Monday, September 26, 2011

Yemen opposition rejects Saleh's call for polls

By Mohammed al-Kibsi
Yemen opposition rejected Saleh`s call for polls. Activists of the Islah Islamist party called fresh protests on Sunday, escalating demands for the immediate departure of President Ali Abdullah Saleh after he said polls would determine his future.
President Saleh's address last night in which he called for elections while at the same time said he was committed to a Gulf power-transfer deal which would see him step down immediately, triggered uproar at Change Square, epicenter of anti-regime protests which have rocked Yemen since late January.
"The youth will not accept," said Walid al-Amari, member of Islah party and a leading member of the youth protest committee, addressing demonstrators at the square near Sana’a University.
"They will not give up until they achieve all the goals of the revolution," he added, referring to demands that the veteran leader quit power immediately.

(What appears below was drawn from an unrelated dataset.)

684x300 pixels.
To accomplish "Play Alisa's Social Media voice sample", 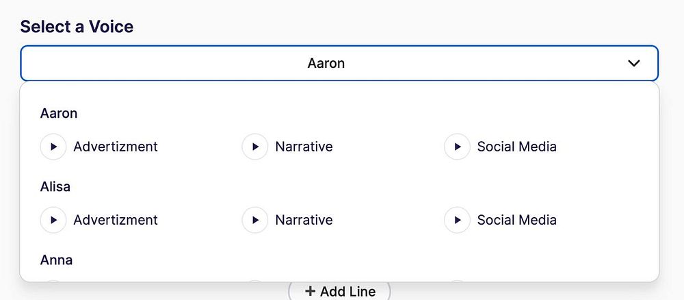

Part of today's events would be a protest at Change Square by women demonstrators, organizers said.
Saleh, who unexpectedly returned on Friday to Yemen after a month-long stay in Saudi Arabia for treatment from bomb blast wounds, challenged the opposition to head to early elections.
"You who are running after power, let us head together toward the ballot boxes. We are against coups," Saleh said in a speech aired on state television on the 49th anniversary of the September 26, 1962 revolution that saw Yemen proclaimed a republic.
Two days prior to Saleh’s return from Saudi Arabia, the Joint Meeting Parties (JMP) lead by Islah Islamist party had refused to meet the Secretary General of the Gulf Cooperation Council Abdulatif al-Zayani  and said that they did not want the GCC pact or the proposals of the UN envoy Jamal Bin Umar.